PockEngine deletes code to remove unnecessary layers or pieces of layers, resulting in a model graph that can be used during runtime. It then performs additional optimizations on this graph to improve efficiency even further.
Because all of this only needs to be done once, it reduces runtime computational overhead.
“It is like before setting out on a hiking trip. At home, you would do careful planning — which trails are you going to go on, which trails are you going to ignore. So then at execution time, when you are actually hiking, you already have a very careful plan to follow,”Han explains
When they used PockEngine to train deep-learning models on various edge devices, such as Apple M1 chips and digital signal processors found in many smartphones and Raspberry Pi computers, it performed on-device training up to 15 times faster without sacrificing accuracy. PockEngine also reduced the amount of memory required for fine-tuning.
The technique was also applied to the large language model Llama-V2. The fine-tuning process for large language models involves providing many examples, and it’s critical for the model to learn how to interact with users, according to Han. The process is also important for models that must solve complex problems or reason about possible solutions.

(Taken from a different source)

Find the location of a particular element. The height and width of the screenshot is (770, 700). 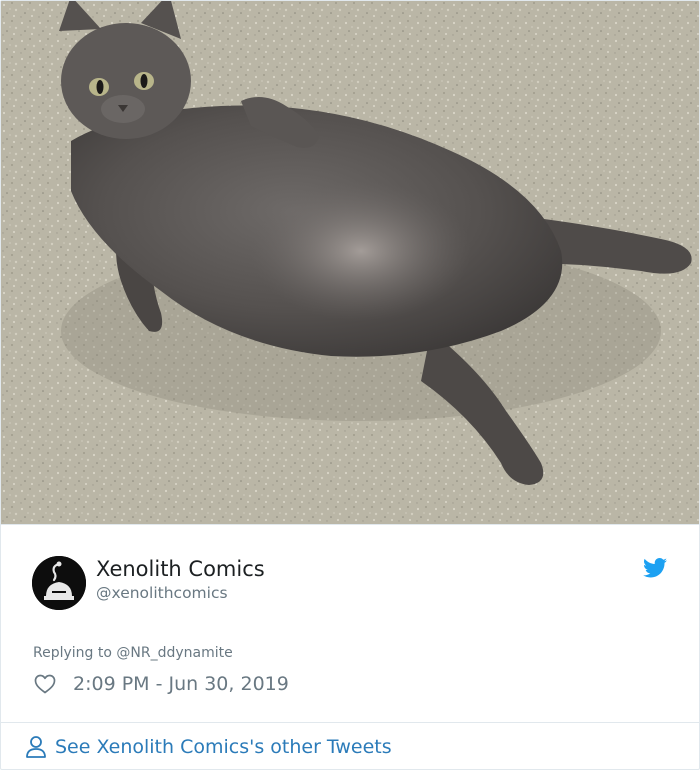

tweet-timestamp: 2:09 PM - Jun 30, 2019 is located at coordinates (181, 684).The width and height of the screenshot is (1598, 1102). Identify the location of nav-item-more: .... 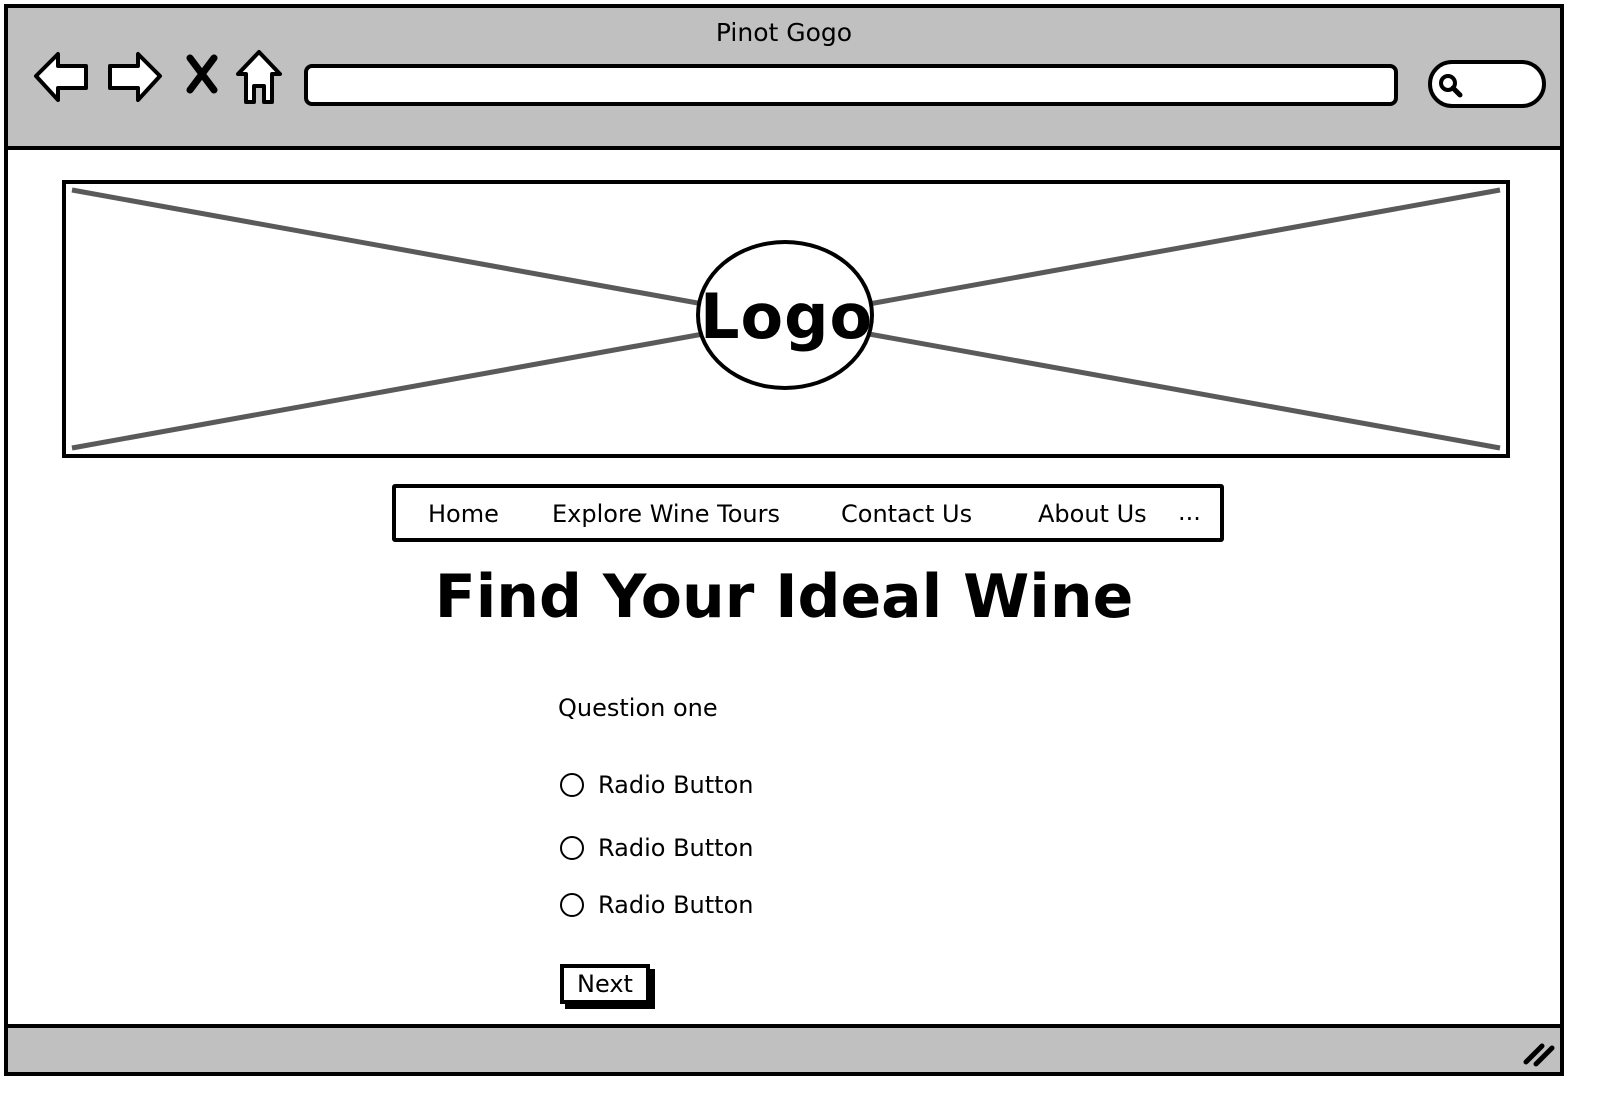
(1190, 512).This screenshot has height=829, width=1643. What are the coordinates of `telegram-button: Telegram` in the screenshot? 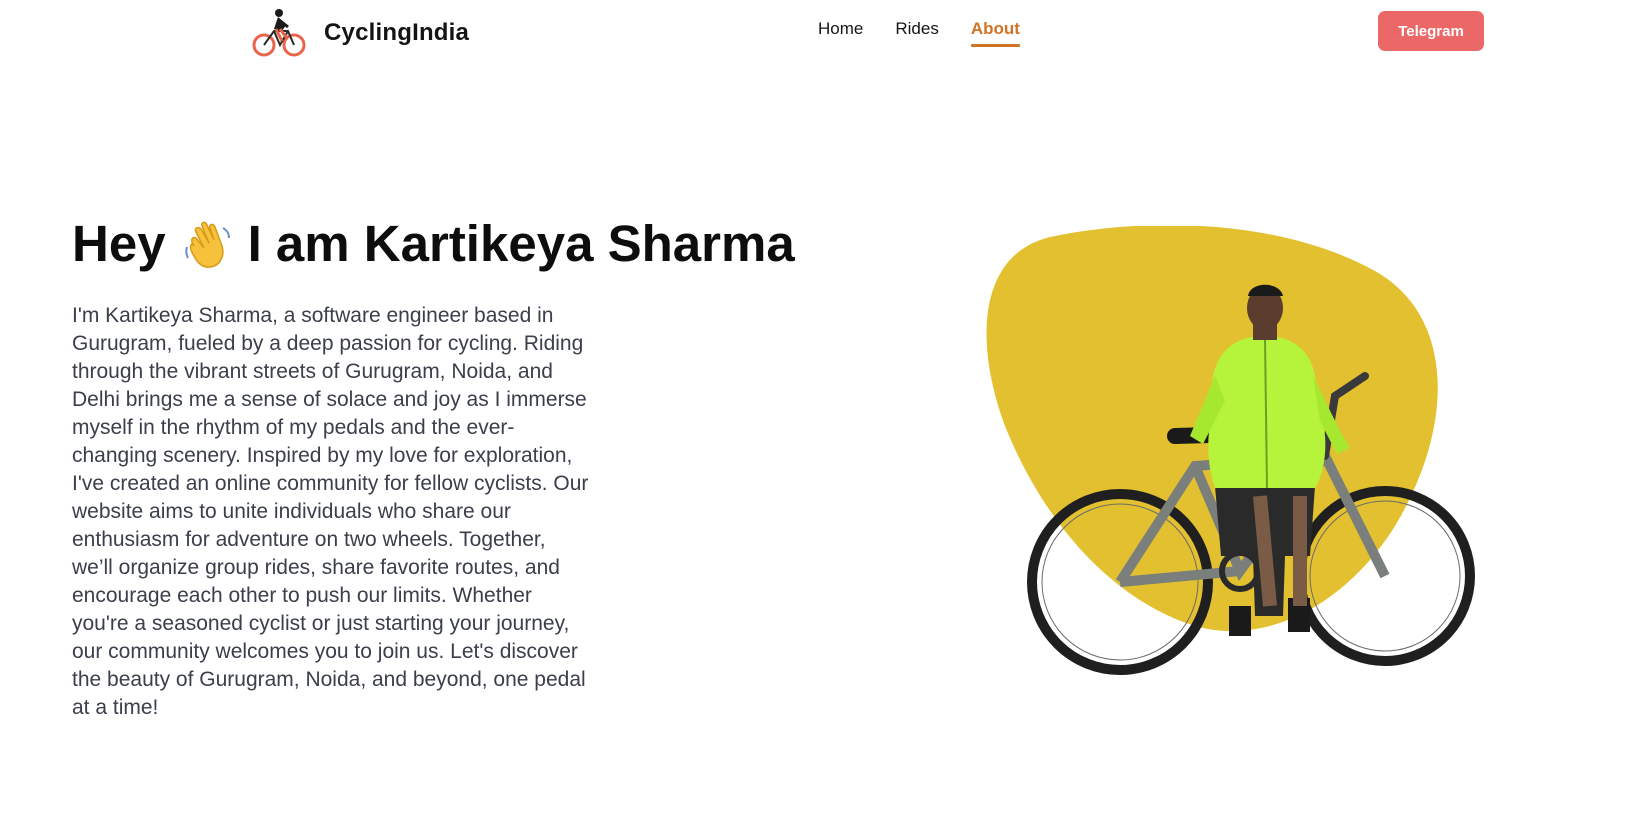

For example, PockEngine-tuned Llama-V2 models answered the question “What was Michael Jackson’s last album?” Models that had not been fine-tuned performed poorly. On an NVIDIA Jetson Orin edge GPU platform, PockEngine reduced the time required for each iteration of the fine-tuning process from about seven seconds to less than one second.
The researchers hope to use PockEngine in the future to fine-tune even larger models designed to process text and images simultaneously.
“This work addresses growing efficiency challenges posed by the adoption of large AI models such as LLMs across diverse applications in many different industries. It not only holds promise for edge applications that incorporate larger models, but also for lowering the cost of maintaining and updating large AI models in the cloud,”says Ehry MacRostie, a senior manager in Amazon’s Artificial General Intelligence division who was not involved in this study but works with MIT on related AI research through the MIT-Amazon Science Hub.
This work was supported, in part, by the MIT-IBM Watson AI Lab, the MIT AI Hardware Program, the MIT-Amazon Science Hub, the National Science Foundation (NSF), and the Qualcomm Innovation Fellowship.